(Data items)
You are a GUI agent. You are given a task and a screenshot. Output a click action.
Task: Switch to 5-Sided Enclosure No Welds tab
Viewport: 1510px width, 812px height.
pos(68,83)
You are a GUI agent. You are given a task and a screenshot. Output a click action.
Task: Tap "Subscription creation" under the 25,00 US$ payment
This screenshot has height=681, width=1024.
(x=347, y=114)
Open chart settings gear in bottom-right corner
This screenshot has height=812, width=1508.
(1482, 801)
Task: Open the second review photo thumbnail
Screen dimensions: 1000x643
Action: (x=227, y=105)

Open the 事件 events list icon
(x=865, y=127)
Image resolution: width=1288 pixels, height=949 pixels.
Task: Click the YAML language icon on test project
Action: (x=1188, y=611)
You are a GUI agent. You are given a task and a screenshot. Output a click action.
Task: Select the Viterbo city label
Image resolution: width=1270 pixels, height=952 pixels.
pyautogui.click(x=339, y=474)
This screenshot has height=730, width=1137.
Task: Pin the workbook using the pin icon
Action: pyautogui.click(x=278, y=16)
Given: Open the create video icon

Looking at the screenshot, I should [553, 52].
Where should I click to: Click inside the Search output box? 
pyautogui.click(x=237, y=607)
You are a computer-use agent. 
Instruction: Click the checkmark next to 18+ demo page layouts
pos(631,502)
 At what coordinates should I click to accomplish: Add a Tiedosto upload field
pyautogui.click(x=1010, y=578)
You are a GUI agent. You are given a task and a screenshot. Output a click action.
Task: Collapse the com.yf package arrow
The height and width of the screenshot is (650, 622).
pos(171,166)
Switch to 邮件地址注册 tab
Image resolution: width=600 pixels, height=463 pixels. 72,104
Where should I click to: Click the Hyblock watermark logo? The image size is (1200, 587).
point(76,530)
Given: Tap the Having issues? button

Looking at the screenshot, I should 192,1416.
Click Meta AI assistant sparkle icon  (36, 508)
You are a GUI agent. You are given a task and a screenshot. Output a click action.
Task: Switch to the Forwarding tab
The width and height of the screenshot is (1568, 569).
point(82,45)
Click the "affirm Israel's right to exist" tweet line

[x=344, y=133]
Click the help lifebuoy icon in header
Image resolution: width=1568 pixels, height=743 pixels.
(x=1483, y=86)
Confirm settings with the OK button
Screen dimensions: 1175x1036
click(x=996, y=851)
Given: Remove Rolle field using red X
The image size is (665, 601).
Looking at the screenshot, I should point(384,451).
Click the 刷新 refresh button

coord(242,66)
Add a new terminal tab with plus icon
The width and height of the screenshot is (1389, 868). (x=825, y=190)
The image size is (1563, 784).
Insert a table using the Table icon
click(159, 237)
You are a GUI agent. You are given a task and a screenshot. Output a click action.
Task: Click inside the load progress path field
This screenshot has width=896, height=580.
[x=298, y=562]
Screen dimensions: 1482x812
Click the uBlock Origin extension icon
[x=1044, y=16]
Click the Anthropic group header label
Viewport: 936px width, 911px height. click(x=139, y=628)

Work order
Copy exactly the stretch of data above from the line with "Insert a table using the Table icon" through the line with "Screen dimensions: 1482x812", and omit all other lines.

Solution for this exercise
Insert a table using the Table icon
click(159, 237)
You are a GUI agent. You are given a task and a screenshot. Output a click action.
Task: Click inside the load progress path field
This screenshot has width=896, height=580.
[x=298, y=562]
Screen dimensions: 1482x812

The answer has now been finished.